Excerpts from a dataset
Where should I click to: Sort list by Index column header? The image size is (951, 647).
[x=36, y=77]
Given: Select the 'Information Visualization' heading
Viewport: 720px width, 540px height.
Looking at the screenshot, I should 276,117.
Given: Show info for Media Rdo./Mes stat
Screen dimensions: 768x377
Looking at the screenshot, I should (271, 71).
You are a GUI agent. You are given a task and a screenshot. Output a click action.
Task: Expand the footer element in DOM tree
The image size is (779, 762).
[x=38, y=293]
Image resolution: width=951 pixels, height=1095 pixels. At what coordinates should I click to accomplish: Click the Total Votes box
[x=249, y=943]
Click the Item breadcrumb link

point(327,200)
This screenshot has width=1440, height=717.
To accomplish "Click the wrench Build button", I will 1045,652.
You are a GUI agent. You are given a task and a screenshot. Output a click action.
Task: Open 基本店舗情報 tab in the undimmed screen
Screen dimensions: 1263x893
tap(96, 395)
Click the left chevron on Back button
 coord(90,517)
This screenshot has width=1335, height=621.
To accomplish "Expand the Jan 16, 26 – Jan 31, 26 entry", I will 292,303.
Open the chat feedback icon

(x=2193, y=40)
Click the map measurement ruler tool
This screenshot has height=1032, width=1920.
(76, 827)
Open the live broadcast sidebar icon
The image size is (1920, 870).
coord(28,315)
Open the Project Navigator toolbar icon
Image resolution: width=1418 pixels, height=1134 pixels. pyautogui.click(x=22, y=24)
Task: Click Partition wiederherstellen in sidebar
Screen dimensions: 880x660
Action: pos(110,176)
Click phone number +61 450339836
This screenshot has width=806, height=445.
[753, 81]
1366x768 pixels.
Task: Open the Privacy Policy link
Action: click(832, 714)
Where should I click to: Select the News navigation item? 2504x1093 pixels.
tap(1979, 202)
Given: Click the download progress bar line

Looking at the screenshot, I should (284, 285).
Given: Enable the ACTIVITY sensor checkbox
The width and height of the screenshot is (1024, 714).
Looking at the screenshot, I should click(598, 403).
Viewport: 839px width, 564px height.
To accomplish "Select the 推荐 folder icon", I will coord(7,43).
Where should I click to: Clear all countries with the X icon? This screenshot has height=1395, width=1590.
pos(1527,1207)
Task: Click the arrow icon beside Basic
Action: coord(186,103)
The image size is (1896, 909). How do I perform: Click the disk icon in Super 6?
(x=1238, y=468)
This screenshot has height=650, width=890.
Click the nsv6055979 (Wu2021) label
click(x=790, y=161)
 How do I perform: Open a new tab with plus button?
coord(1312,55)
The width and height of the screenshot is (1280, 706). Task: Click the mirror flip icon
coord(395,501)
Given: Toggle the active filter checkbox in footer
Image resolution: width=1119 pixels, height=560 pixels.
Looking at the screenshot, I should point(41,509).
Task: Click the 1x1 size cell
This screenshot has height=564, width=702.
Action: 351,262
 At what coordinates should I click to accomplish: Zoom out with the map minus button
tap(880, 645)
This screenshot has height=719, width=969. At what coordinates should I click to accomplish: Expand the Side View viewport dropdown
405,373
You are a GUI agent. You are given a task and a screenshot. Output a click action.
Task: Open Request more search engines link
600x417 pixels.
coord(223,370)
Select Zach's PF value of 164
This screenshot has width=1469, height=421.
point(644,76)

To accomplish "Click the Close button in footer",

• [Work required]: Look through the data above for the string "footer" and copy every line where it appears.

• [Response to this exercise]:
Task: Expand the footer element in DOM tree
Given: Toggle the active filter checkbox in footer
To accomplish "Click the Close button in footer",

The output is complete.